Обращение Милюкова последовало за этим воззванием. Призывы к выступлению лидер кадетов назвал провокацией «темных сил». Коварная реакция только и ждала удобного случая, чтобы расправиться с либералами, но те, по его свидетельству, оставались начеку: «Общественной России известно, какие именно темные силы борются у нас с идеей народного представительства, от каких именно организаций только что вышла пресловутая петиция о разгоне Государственной думы. Эти темные силы мы смело ставим в непосредственную связь с теми силами, которые рассылают сейчас по заводам и фабрикам агентов-провокато-ров, подстрекающих под маской членов Государственной думы рабочих к выходу на улицу»27.
Итак, к этим призывам, как убеждал Милюков, Дума не имела никакого отношения. Открестился от них и ЦВПК, благо на его заседании представитель рабочей группы Московского ВПК А. Ф. Федоров-Девяткин призвал воздержаться от эксцессов, вредных для дела обороны государства28. Точно такую же позицию занял и Родзянко. По его мнению, заявление Хабалова не имело никаких оснований, никто не обращал к рабочим призывов выйти на улицу. Впрочем, по его мнению, русские рабочие и сами прекрасно понимали, что происходит: «Я глубоко убежден, что все русские рабочие всех заводов и предприятий настроены вполне патриотично, и поэтому все эти слухи и предположения мне кажутся совершенно невероятными»29. Следовательно, власти не было никакой необходимости запугивать рабочих применением силы.
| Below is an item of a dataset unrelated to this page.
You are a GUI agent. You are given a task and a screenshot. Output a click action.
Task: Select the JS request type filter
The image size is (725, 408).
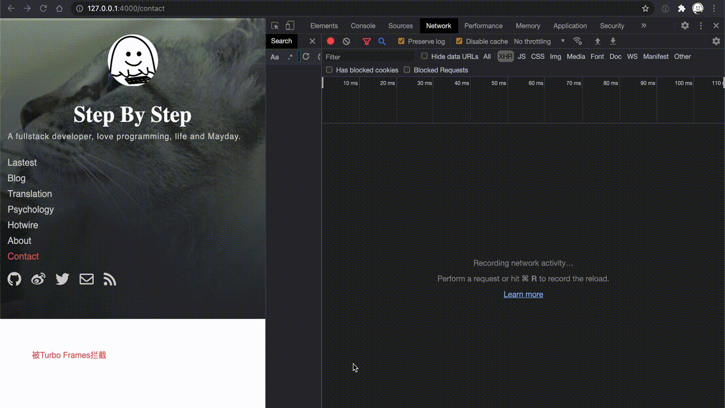pyautogui.click(x=522, y=57)
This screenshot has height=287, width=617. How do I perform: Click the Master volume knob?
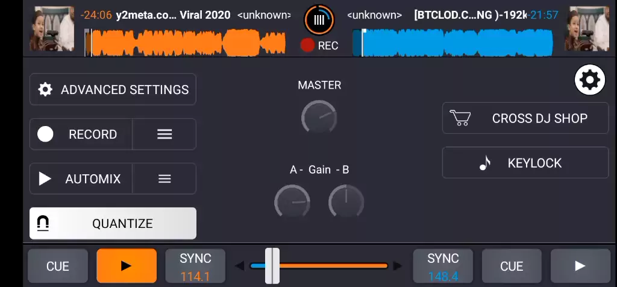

Демонстрация сорвалась, что, во всяком случае, не означало отказа от планов выступления. В искренность заверений Милюкова и Родзянко верится с трудом. Представляется, что можно доверять словам Гучкова, сказанным сразу же после февраля в Петрограде о ЦВПК, о его политике после ареста рабочей группы: «И вот таким образом мы, мирная, деловая, промышленная, хотя и военно-промышленная организация, вынуждены были включить в основной пункт нашей практической программы переворот, хотя бы и вооруженный»30. В планы переворота были посвящены и представители Антанты в России. Для союзников вопрос о грядущей революции в России стоял довольно остро до донесения Хора от 20 января 1917 г. Тесные контакты с французским и британским посольствами в России оппозиция установила с осени 1915 г. В мае 1916 г., после того как вслед отставкой Поливанова выявилась новая линия в отношении финансирования общественных организаций, она впервые попыталась повлиять на власть через правительства и общественное мнение союзников31.